##### TEXTO DE ORIGEM
Vamos voltar a 2005? Não são muitos os álbuns que têm uma história turbulenta como essa. O terceiro registro de Fiona Apple foi finalizado em maio de 2003 com o produtor Jon Brion, que já havia trabalhado com ela em When The Pawn… seis anos antes. Mas o primeiro disco do novo milênio não parecia ser suficiente para as grandes cabeças da Sony Music. Inclusive, até mesmo de acordo com Brion, “Extraordinary Machine não possuía possíveis hits”. E, do lado de lá, os fãs dstavam sedentos por um retorno triunfal, com resultado igual ou superior ao que foi mostrado nos dois primeiros discos.

Frente ao impasse, Fiona recomeçou algumas composições e foi aí que as coisas começaram a ficar mais complicadas. 11 músicas com a produção de Brion foram vazadas online e a cantora, imediatamente, interrompeu todo o processo, emaranhando ainda mais os nós que impediam a finalização da obra. O lançamento original, do qual estamos falando, teve a contribuição do americano Mike Elizondo, multi-instrumentista e produtor confortável com o mundo do Hip Hop, que já trabalhou com Dr. Dre, 50 Cent, Eminem, Twenty One Pilots, e por aí vai. Soma-se ainda uma pitada bem servida de angústia nas composições. Fiona escreveu grande parte de Extraordinary Machine após se separar do diretor Paul Thomas Anderson.

Então, qual é o resultado final de tudo isso? Uma obra escorada em separações, maturidade e experiência. Dizem que este é o menos resolvido ou até o pior álbum da cantora norte-americana. E, de fato, se você parar para analisar uma obra com tantos pontos altos, pode até ser verdade. Mas, 15 anos depois, a sensação que fica não é nada frustrante.
##########
##### EXTRATOS DE DADOS
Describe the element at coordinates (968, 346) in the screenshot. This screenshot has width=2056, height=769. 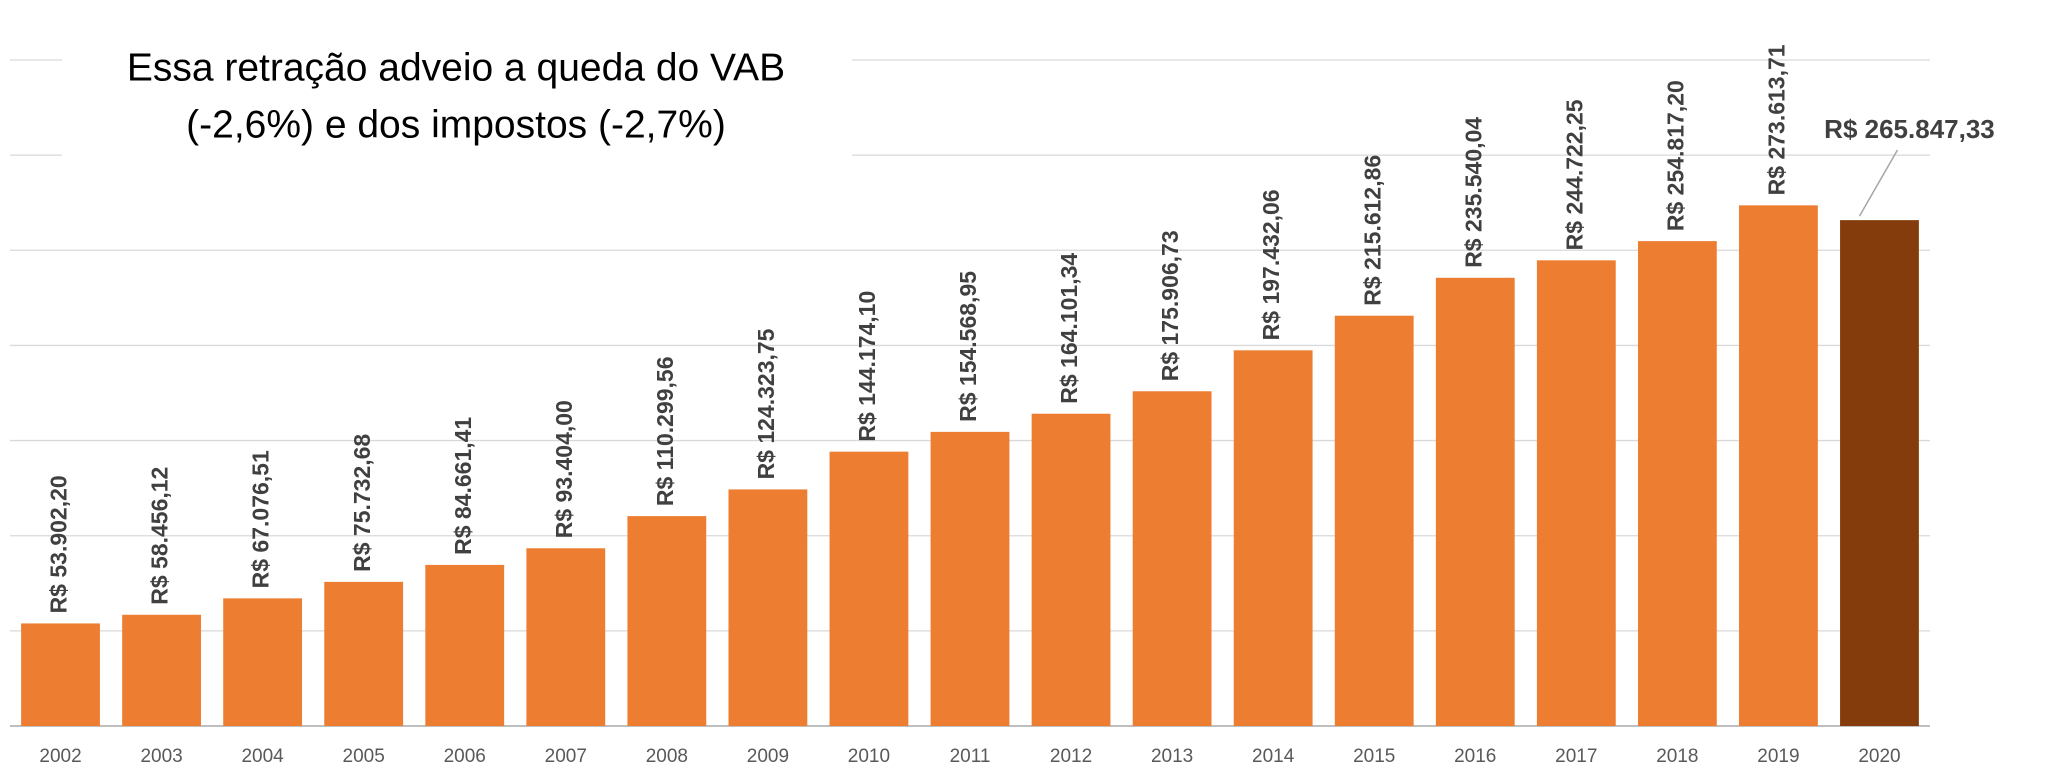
##########
##### EXTRATOS DE DADOS
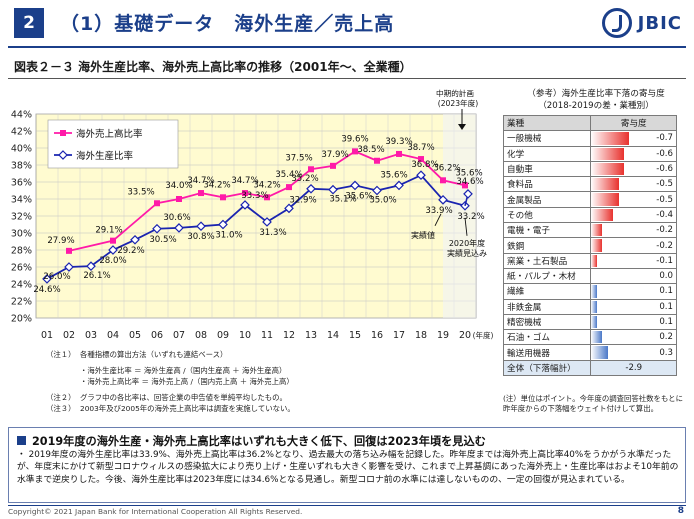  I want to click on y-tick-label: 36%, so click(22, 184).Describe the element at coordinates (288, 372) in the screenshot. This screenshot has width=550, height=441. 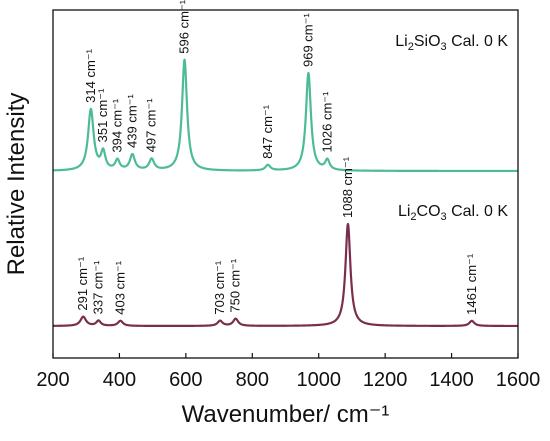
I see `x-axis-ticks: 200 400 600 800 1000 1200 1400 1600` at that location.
##########
De acordo com o texto sobre o álbum Extraordinary Machine, em que mês e ano o terceiro registro de Fiona Apple foi finalizado com o produtor Jon Brion?

▸ ESPAÇO DA RESPOSTA
Em maio de 2003.